Diario Sur

Melilla, 30 nov (EFE).- La fiscal y la acusación particular han pedido trece años de prisión, más una indemnización de hasta 100.000 euros, para el acusado del homicidio de una joven marroquí en Melilla, mientras que la defensa ha solicitado un multa por una falta, en el juicio con jurado cuya vista ha acabado hoy.

El acusado, Juan Manuel Coronil, militar de profesión y conocido en el mundo del fútbol en la ciudad, ha declarado en su intervención final que la muerte en el 2013 de Zineb Menae, que tenía 24 años, fue "un accidente".

La fiscal ha mantenido la petición de trece años de cárcel y el pago de una indemnización de 47.981,83 euros a la familia de la chica, al considerar a este hombre de mediana edad culpable de la muerte de la joven en la madrugada del 27 al 28 de octubre aquel año.

Según su relato, el acusado recogió en su coche en el centro de la ciudad a la mujer, que al parecer ejercía la prostitución, y tras mantener relaciones sexuales en un garaje iniciaron una discusión sobre el precio, en la que la chica recibió golpes en la cabeza contra una rampa de acceso de vehículos.

La acusación ha elevado de diez a trece años su petición de pena, más una indemnización de 100.000 euros, al considerar que el acusado intentó ocultar el cadáver al llevarlo en una bolsa de deporte en el maletero de un coche hasta unos matorrales junto a una carretera, lugar al que volvió dos días después para taparlo con cartones.

La defensa, por su parte, al entender que la muerte fue fortuita y se debió a una imprudencia, ha pedido finalmente una pena de diez meses de multa por una falta, a razón de seis euros al día, aunque al inicio del juicio reclamaba de tres años de prisión.

Además, ha mantenido la misma indemnización que reclama la fiscal.

El abogado defensor ha argumentado que el acusado solo trasladó el cuerpo, sin intención de esconderlo, cuando lo dejó en un descampado junto a la carretera cerca de un cementerio musulmán.

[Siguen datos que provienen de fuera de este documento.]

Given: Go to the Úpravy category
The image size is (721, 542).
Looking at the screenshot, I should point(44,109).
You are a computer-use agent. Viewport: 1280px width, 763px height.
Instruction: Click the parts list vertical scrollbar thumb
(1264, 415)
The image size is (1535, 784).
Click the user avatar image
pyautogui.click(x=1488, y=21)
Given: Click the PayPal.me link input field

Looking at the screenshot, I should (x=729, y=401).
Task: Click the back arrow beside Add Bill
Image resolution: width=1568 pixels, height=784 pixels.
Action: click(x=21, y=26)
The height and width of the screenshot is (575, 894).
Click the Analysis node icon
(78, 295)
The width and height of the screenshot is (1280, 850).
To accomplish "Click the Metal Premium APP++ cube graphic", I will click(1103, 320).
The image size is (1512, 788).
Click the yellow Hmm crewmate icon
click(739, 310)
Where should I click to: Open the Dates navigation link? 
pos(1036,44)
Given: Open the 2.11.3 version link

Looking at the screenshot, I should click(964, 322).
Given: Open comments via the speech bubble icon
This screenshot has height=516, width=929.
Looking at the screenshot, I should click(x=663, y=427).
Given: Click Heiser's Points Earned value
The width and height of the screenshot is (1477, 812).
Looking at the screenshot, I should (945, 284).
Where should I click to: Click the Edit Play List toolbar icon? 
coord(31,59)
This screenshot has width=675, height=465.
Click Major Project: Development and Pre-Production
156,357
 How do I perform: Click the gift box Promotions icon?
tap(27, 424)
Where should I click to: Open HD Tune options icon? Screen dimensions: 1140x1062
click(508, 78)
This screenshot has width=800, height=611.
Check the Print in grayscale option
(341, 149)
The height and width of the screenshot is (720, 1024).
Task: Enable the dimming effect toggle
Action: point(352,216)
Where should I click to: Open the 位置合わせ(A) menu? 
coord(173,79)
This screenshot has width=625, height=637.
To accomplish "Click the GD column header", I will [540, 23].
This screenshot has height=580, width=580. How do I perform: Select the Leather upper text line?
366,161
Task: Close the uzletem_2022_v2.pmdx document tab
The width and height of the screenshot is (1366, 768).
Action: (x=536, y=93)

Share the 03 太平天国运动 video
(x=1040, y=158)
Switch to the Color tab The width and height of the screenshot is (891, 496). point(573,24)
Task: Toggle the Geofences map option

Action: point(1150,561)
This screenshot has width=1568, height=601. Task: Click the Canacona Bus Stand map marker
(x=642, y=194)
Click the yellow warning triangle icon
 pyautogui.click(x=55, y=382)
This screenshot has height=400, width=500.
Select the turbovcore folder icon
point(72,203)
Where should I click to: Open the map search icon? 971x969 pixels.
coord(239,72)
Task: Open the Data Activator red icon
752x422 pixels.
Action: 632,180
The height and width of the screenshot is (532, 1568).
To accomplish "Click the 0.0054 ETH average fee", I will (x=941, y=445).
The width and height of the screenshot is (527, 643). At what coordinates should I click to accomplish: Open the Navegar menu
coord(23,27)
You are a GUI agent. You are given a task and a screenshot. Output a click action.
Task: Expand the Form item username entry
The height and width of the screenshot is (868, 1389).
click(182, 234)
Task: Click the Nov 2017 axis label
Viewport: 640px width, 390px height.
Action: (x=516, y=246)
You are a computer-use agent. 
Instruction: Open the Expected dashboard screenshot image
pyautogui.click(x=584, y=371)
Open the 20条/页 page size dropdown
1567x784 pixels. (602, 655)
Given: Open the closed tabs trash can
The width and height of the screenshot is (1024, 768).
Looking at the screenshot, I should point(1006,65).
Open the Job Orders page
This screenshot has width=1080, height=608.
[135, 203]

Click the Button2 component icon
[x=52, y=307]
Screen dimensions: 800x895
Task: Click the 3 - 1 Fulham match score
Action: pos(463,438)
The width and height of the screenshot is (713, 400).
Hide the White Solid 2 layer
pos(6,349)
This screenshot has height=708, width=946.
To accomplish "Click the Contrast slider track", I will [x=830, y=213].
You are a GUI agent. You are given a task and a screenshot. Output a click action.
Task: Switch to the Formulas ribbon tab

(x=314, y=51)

La vista ha concluido con la intervención en la que el acusado ha declarado que aunque sea condenado, siempre defenderá que la muerte de la joven fue accidental.

"Soy responsable y debo pagar", ha manifestado, al asegurar que actuó de una forma "cobarde" pero sin intención de matar.

El juicio que comenzó el pasado lunes en la Sección Séptima de la Audiencia de Málaga, con sede en Melilla, queda pendiente del veredicto del jurado de nueve miembros, para que el juez emita sentencia.